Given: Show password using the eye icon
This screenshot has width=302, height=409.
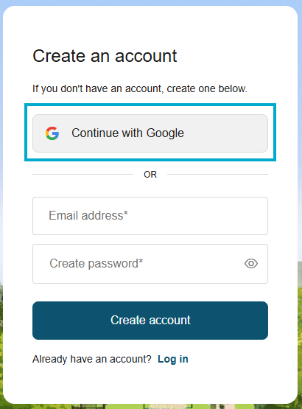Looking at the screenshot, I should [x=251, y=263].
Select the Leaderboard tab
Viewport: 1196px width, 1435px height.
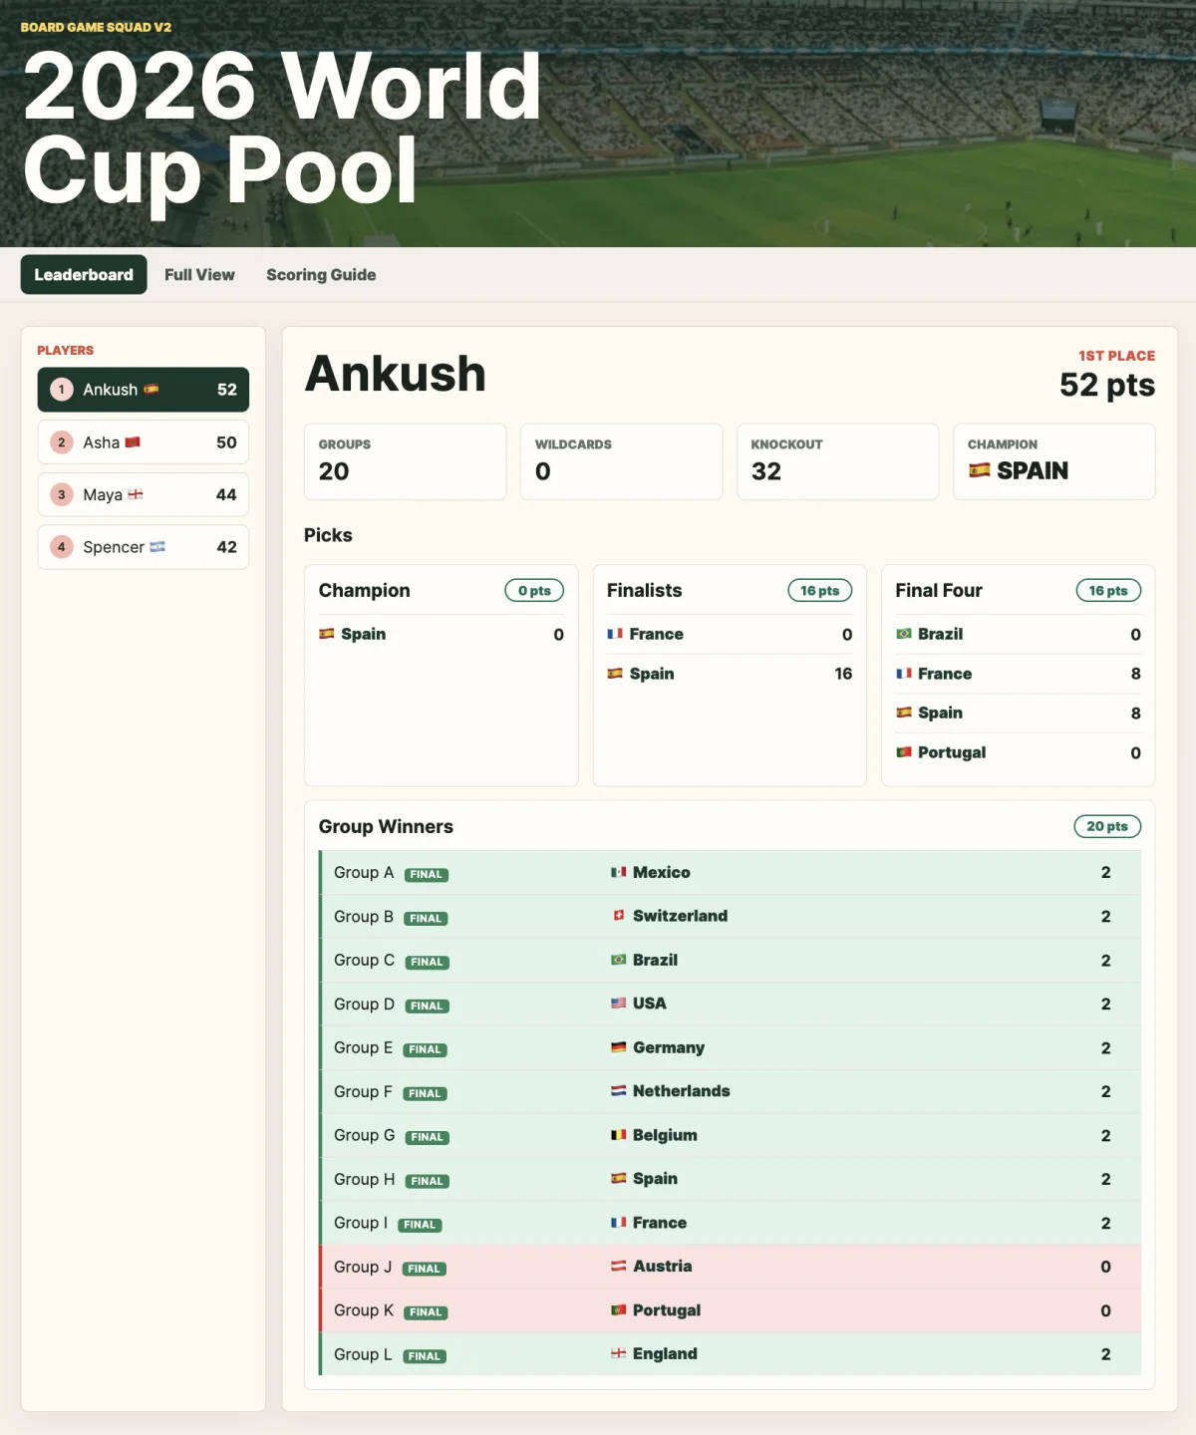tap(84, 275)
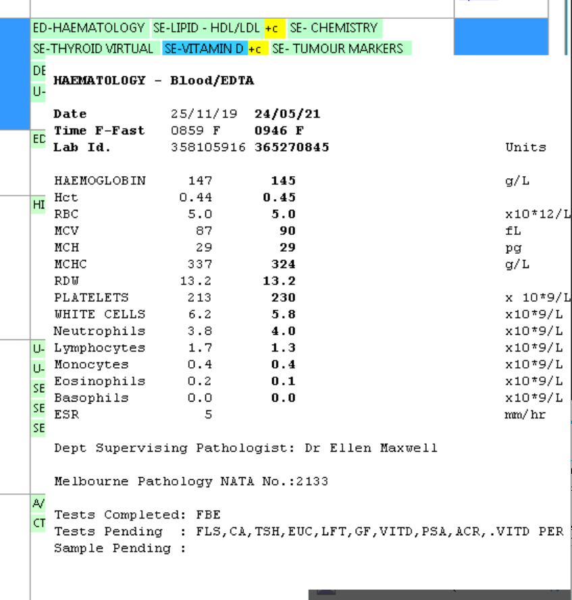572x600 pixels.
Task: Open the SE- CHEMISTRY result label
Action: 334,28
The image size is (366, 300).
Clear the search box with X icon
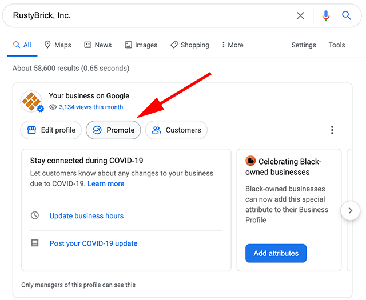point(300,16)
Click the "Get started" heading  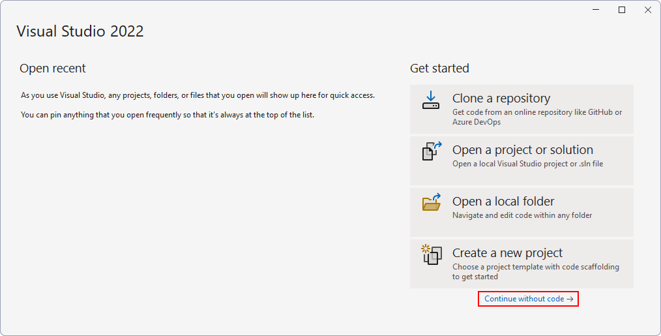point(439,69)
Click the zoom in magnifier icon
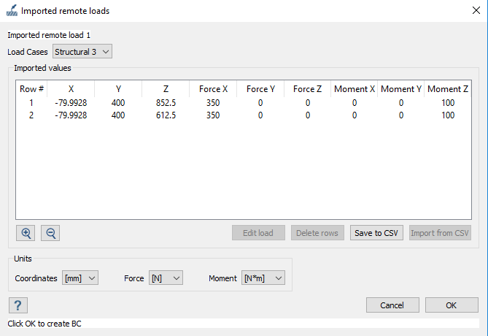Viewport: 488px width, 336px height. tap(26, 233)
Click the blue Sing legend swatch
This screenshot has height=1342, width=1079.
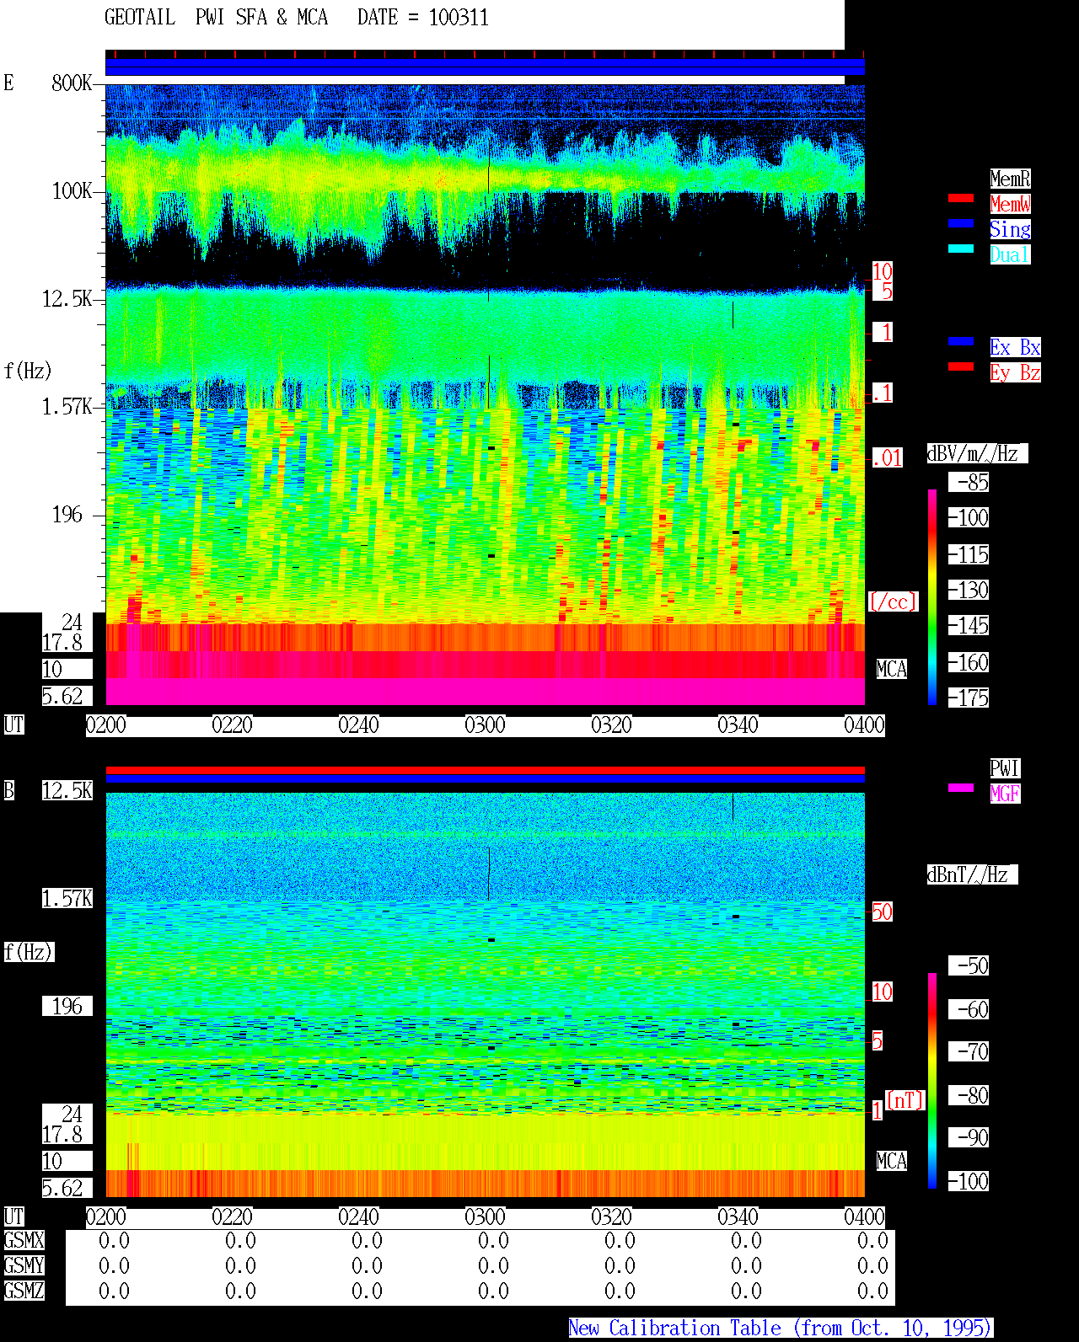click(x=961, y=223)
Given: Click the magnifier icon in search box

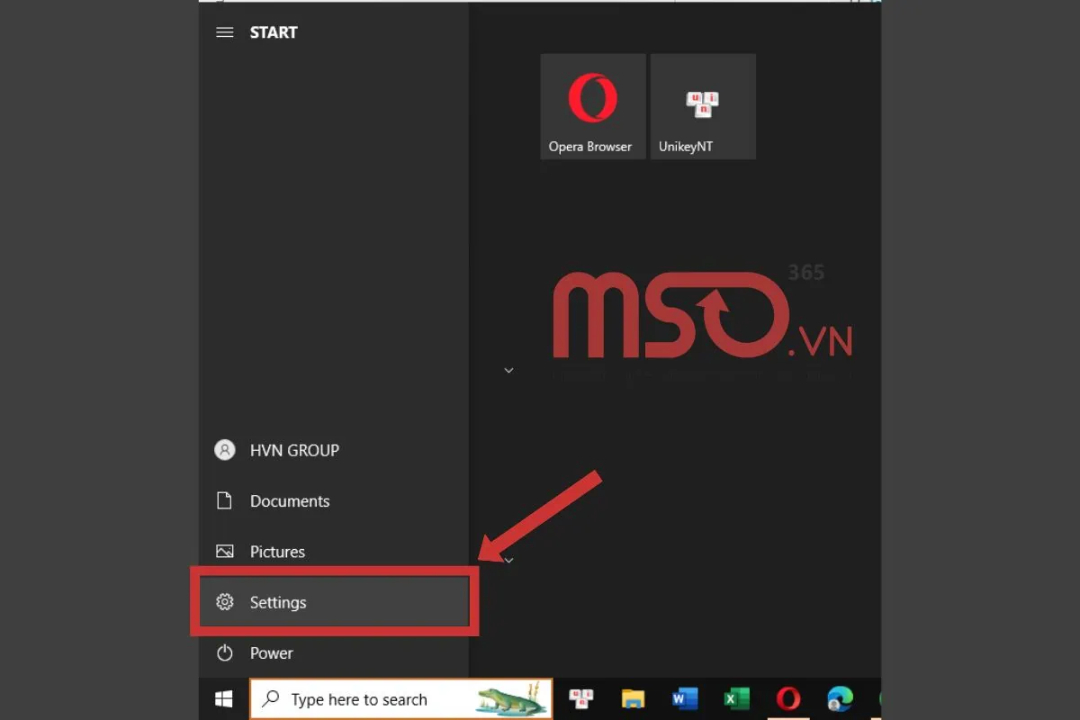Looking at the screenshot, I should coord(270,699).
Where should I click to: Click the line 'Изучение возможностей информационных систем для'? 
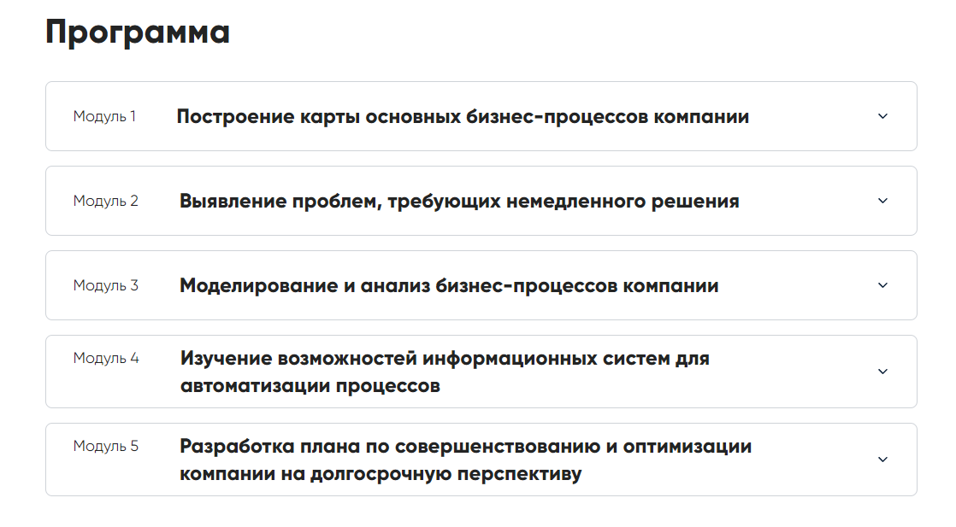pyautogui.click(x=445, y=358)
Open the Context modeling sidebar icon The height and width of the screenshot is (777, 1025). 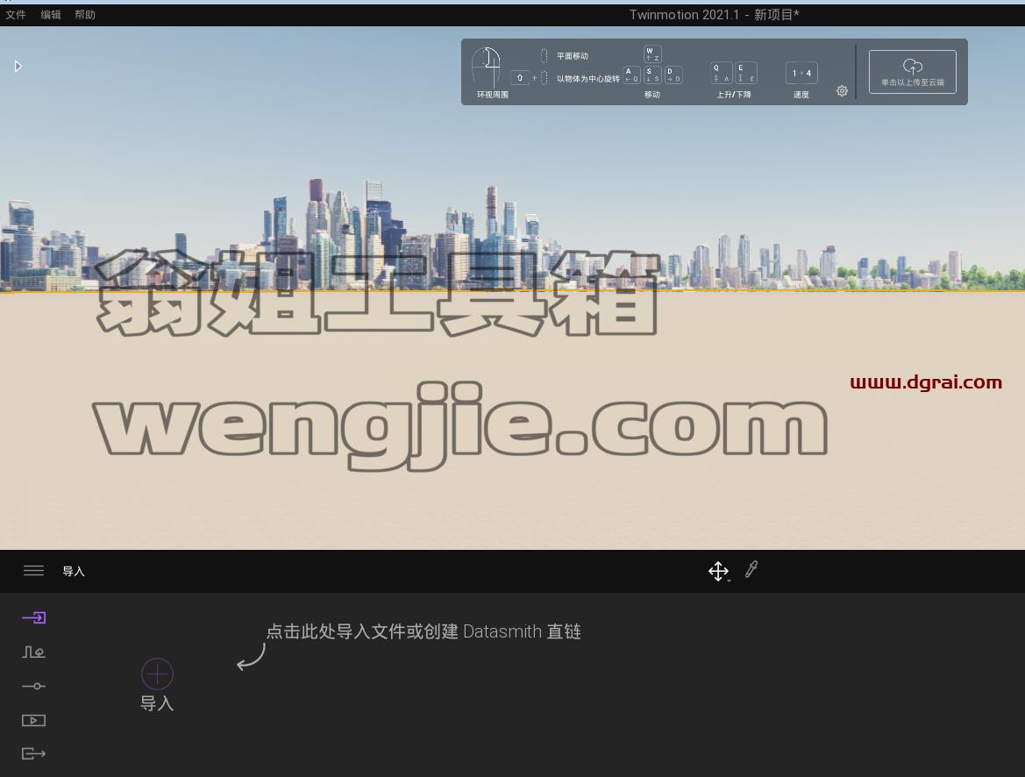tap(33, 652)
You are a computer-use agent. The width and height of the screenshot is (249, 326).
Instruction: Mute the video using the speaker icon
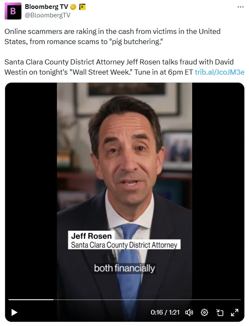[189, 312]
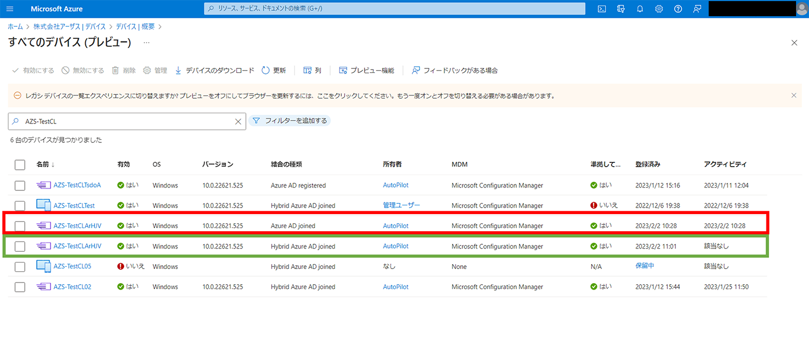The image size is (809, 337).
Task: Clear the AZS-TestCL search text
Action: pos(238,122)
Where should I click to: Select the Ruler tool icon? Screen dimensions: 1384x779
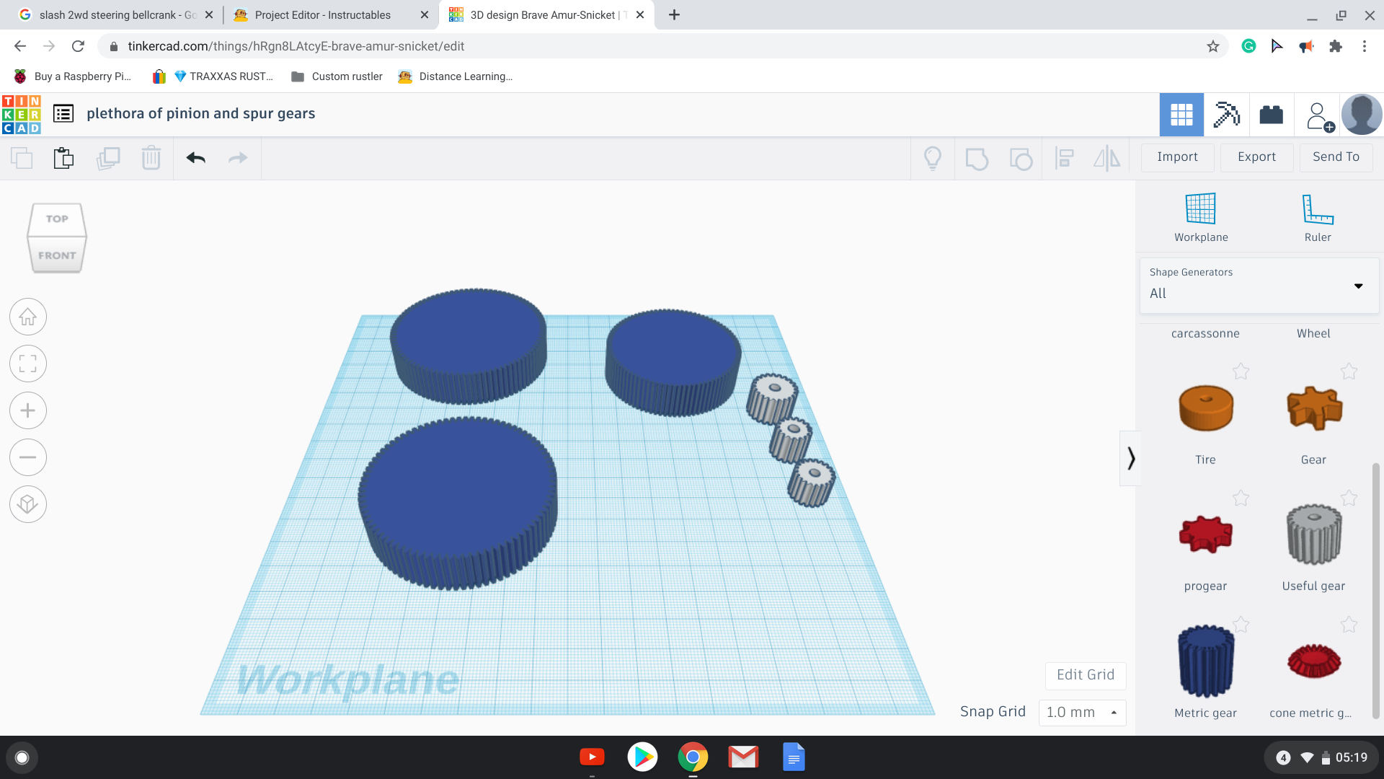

[ASSIGNED TASK]
Using the data above, tally each line that contains "Select". Write only the total.

[EXERCISE OUTPUT]
2